Con l'arrivo del nuovo governo potrebbero esserci cambiamenti sensibili per quanto riguarda i fondi pensionistici. Il nuovo esecutivo infatti potrebbe avviare immediatamente una nuova regolamentazione (una sorta di provvedimento urgente) per poter far fronte alla questione delle Pensioni il prima possibile, come decantano i partiti che alle scorse elezioni hanno avuto punteggi più alti rispetto ad altri. Ma vediamo nel dettaglio cosa dicono le indiscrezioni.

Si prendono provvedimenti

Secondo la nota testata giornalistica "Il Sole 24 ore", il governo che nascerà fra poche ore (guidato dal professor Giuseppe Conte con la collaborazione dei partiti Lega e Movimento 5 Stelle) potrebbe decidere di "lavorare" fin da subito con un provvedimento che dovrebbe vedere la luce già prima di questa estate, a meno che gli eventi prendano una piega diversa.

Sembra ci sia voglia di lavorare ad un decreto legge, insomma, che dovrebbe entrare nel merito della questione "calda" delle pensioni ed anche la riforma dei centri per l'impiego (che dovrebbero risultare più fruttuosi per la ricerca di lavoro, cara soprattutto ai giovani).

Cosa cambierà per i pensionati

Per ora il pensiero dominante dei membri del nuovo governo sembra essere quello di avviare una fase esclusivamente preparatoria ad un provvedimento ben più ampio che necessiterà comunque di qualche mese prima di essere definitivo.

Per ciò che concerne la famigerata Ape sociale (l'anticipo della pensione messa a carico dello Stato) si hanno delle idee alquanto precise: ossia quello di porvi un freno. Di tutt'altro avviso è la questione della tanto desiderata "opzione donna": si sta pensando ad un ritorno della possibilità per le donne di andare in pensione a 57 oppure a 58 anni, senza dover aspettare una età più alta e dunque più difficoltosa.

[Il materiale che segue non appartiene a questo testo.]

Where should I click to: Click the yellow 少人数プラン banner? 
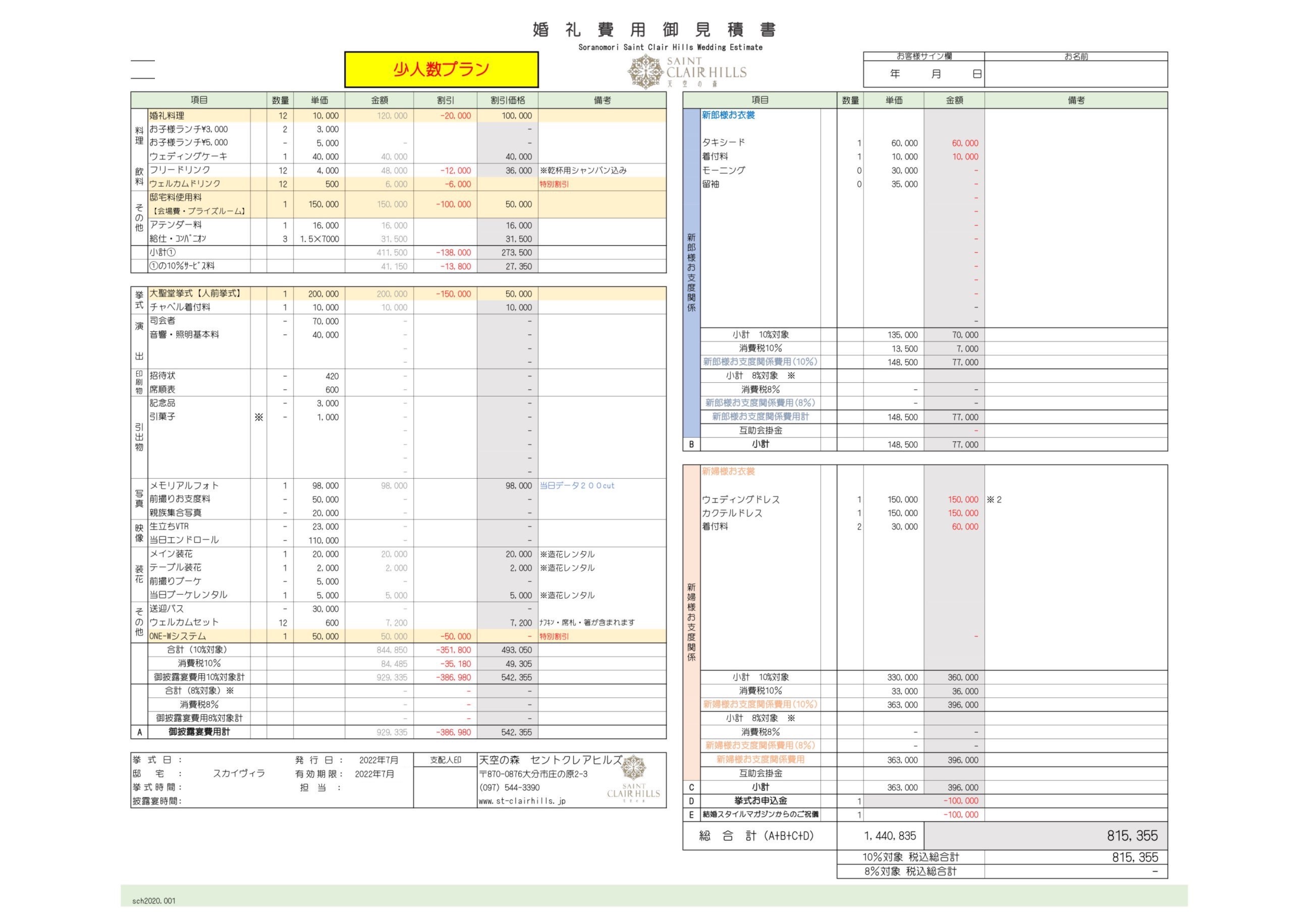[442, 70]
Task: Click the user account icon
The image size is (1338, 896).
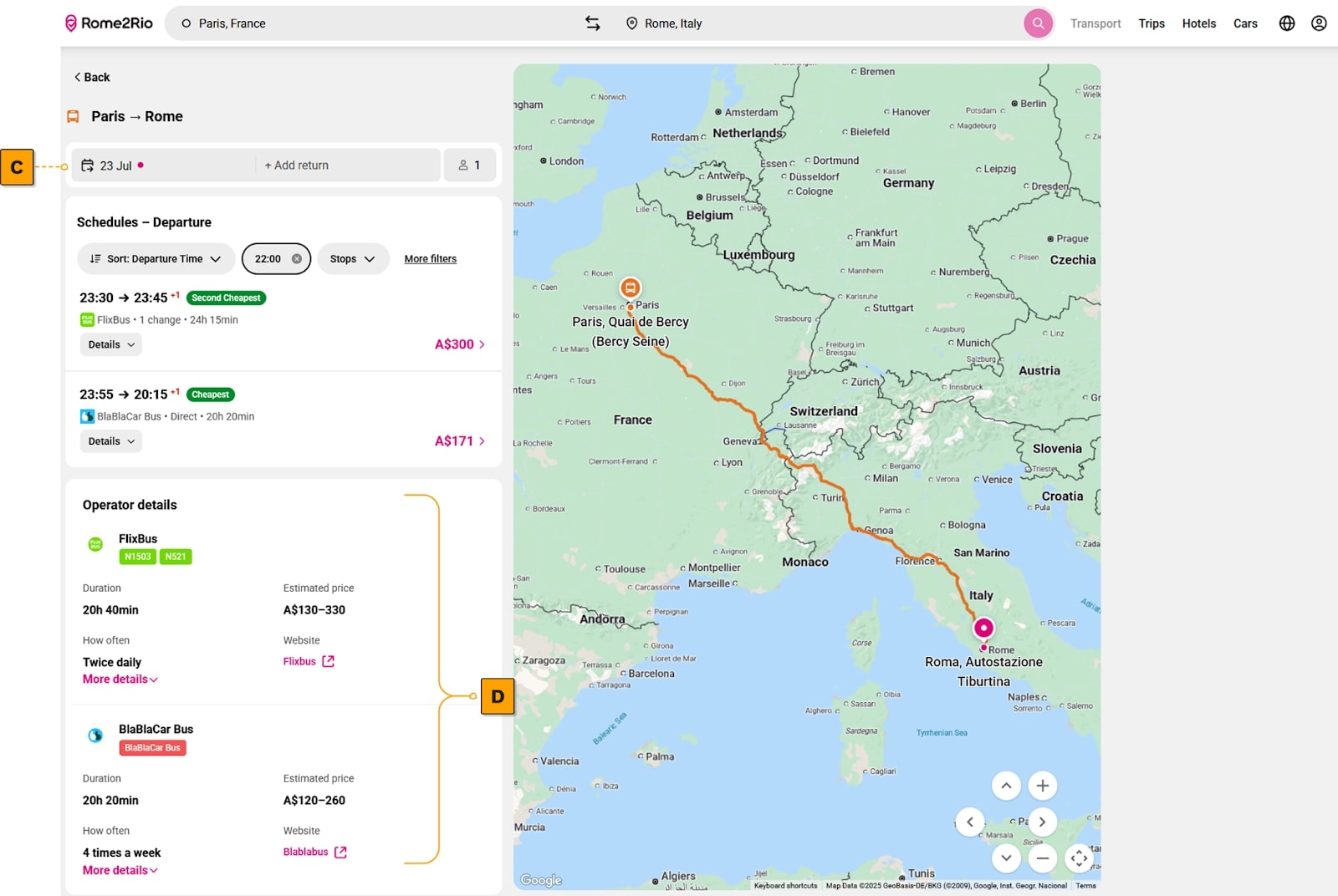Action: (1319, 23)
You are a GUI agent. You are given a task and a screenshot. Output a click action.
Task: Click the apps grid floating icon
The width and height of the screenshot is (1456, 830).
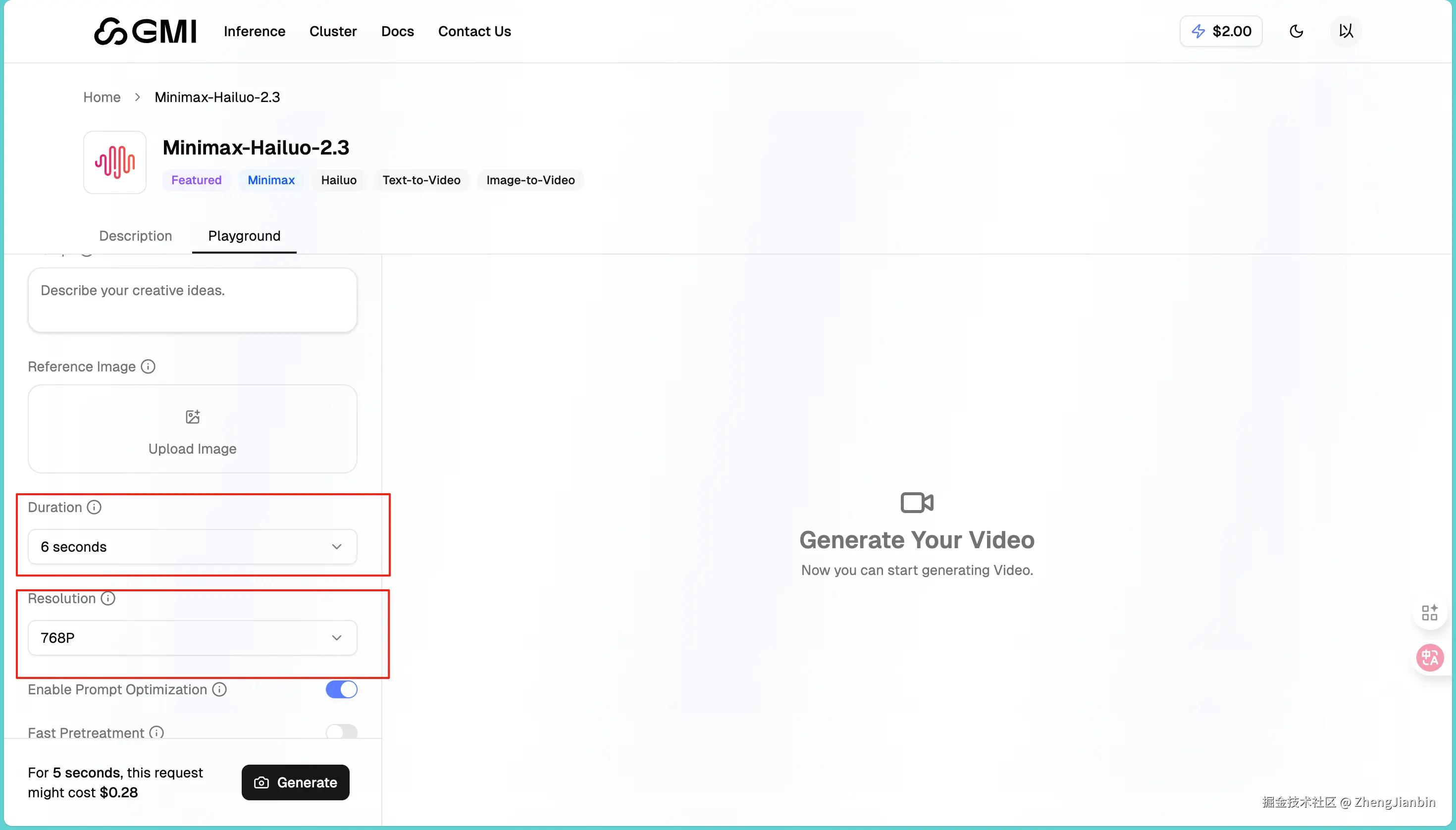pyautogui.click(x=1429, y=613)
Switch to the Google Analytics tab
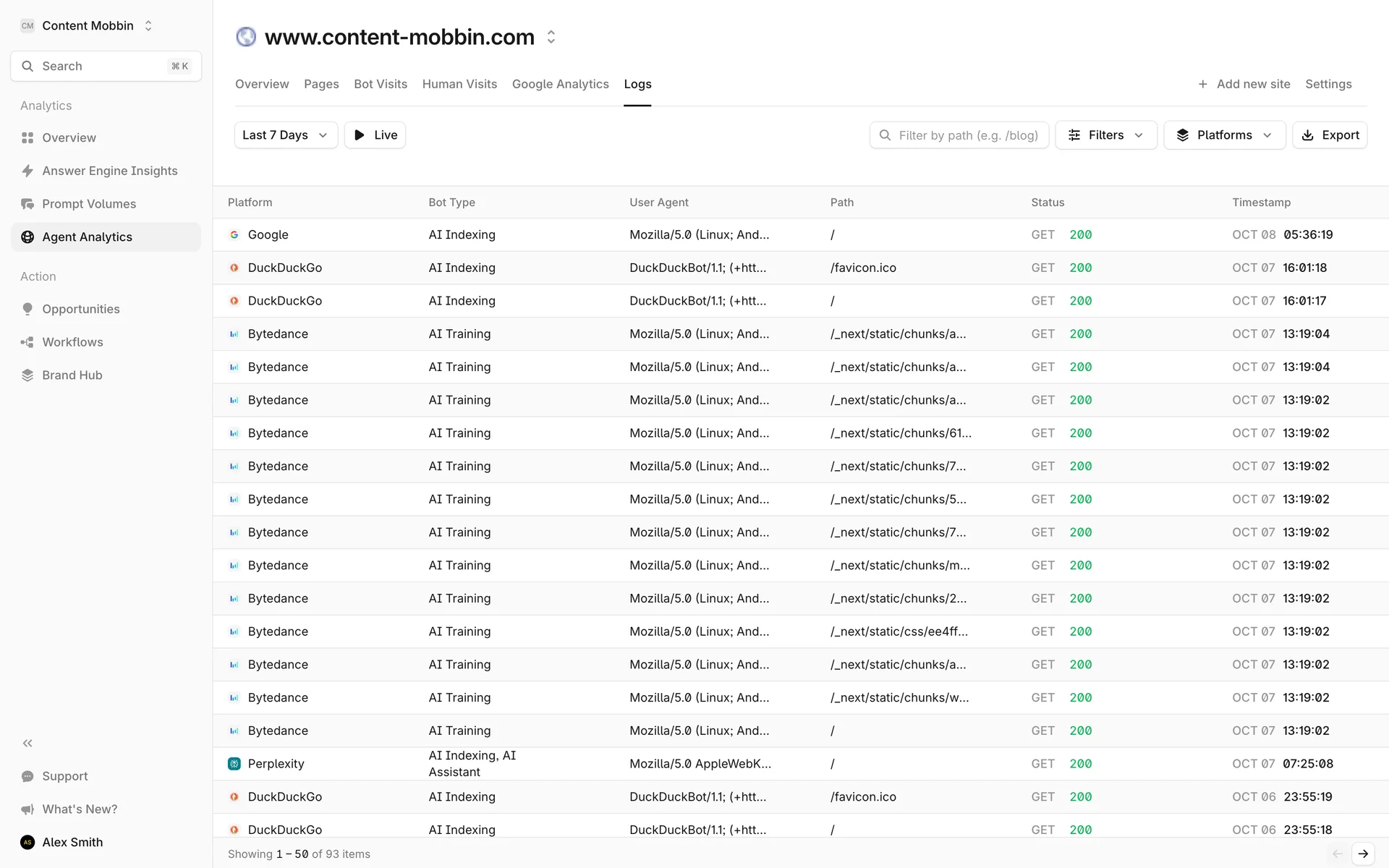Viewport: 1389px width, 868px height. pos(560,84)
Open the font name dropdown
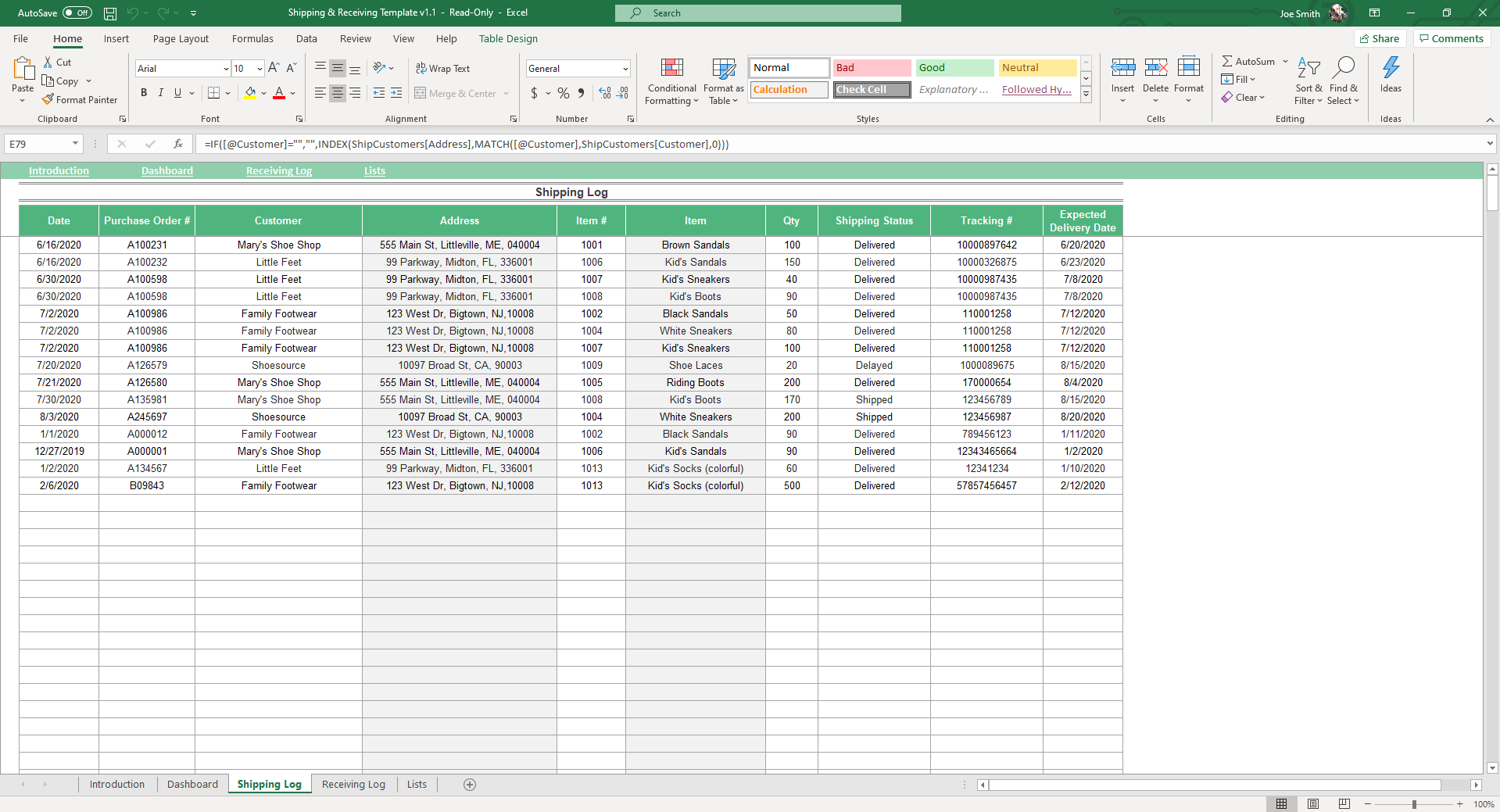The image size is (1500, 812). point(225,68)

La "quota 100": quando se ne riparlerà

Per quanto riguarda la cosiddetta "quota 100", non è ancora stato pensato nulla, anzi. Sembra che questa sia rimandata a fine anno, salvo imprevisti. Questo perché si dovrà aspettare una nuova legge finanziaria che regolamenti il trattamento pensionistico mediante quarantuno anni e cinque mesi di contributi, o con una somma fra età anagrafica e versamenti contributivi che arrivino, appunto, a quota 100 (anche se in questo determinato caso il contribuente dovrà avere 64 anni di età per poter accedere alla pensione).